ALBANY, GA (WALB) - The Federal Trade Commission and Phoebe continue to battle over whether Phoebe's purchase of its former competition created an illegal monopoly.
Phoebe Putney critics say the latest ruling, which could discourage other organizations from buying the former Palmyra Medical Center, drags on a controversial debate that's been going on for four years.
Phoebe officials hoping a new ruling will prevent them from going back to court in February. But critics want the FTC to continue the fight.
Phoebe Putney Memorial Hospital leaders say a ruling by an administrative hearing officer supports their purchase of Palmyra Medical Center, which is now Phoebe North.
"It means at the end of the day that the position that we've taken for a very long time now, that is that the transaction that occurred is going to stand," said Phoebe Putney Sr. VP Tommy Chambless.

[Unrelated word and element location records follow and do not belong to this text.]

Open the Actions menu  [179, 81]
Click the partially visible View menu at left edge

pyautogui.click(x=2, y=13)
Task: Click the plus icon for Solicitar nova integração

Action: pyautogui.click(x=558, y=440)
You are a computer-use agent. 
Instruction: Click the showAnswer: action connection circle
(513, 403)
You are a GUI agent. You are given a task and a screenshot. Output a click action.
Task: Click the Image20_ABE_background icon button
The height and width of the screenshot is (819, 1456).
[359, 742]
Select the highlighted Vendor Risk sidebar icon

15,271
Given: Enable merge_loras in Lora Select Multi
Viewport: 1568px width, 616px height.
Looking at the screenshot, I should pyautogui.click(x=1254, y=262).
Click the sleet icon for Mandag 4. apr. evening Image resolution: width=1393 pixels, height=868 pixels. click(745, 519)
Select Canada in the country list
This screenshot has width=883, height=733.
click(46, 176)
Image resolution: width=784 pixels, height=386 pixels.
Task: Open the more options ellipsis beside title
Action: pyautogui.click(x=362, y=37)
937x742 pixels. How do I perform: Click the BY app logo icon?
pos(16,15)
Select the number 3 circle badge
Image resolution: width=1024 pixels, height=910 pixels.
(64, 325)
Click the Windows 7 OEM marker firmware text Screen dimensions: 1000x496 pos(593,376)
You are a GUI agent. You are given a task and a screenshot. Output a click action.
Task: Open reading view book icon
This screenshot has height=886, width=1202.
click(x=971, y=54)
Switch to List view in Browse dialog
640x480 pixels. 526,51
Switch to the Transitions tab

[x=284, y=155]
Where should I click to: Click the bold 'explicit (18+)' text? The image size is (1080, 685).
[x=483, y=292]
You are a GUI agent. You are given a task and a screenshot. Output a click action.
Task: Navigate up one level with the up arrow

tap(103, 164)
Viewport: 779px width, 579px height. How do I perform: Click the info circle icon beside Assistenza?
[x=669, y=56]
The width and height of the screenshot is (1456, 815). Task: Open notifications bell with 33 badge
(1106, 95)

Insurance salesman, David Prisant, doesn't agree. "When is it ever over, I don't know. I don't know that I'll live long enough to see it be over."
"I just think it's a temporary victory for them. I mean this decision, as I understand it, can be appealed."
An administrative judge sided with Phoebe in its appeal of a Department of Community Health decision that a prospective buyer of Phoebe North would not need a certificate of need.
North Albany Medical Center requested that review, but the judge's ruling means any potential buyer would need state approval before opening.
"Quite frankly the analysis that he did was a very thorough and intellectually probing one," said Chambless. "And he reached the same conclusion at the end of the day that we reached a year and a half ago, when we first started considering the CON implications of what the FTC had undertaken."
The Federal Trade Commission has been challenging Phoebe's purchase of Palmyra for several years, saying it created an illegal health care monopoly.
"Competition generates lower prices and better quality. And we're in a community where there is no competition to speak of," Prisant said.
Phoebe officials hope the ruling will help them in a February 4th hearing with the FTC.
"So I would hope that if the FTC reads this order and takes it to heart, that maybe some direction would change in all of that that is nothing but just a financial drain on healthcare in Southwest Georgia," said Chambless.
Healthcare which will continue to be in the spotlight. The commissioner of the Department of Community Health Clyde Reese supports the decision. An official North Albany Medical Center says that group has no comment on the ruling.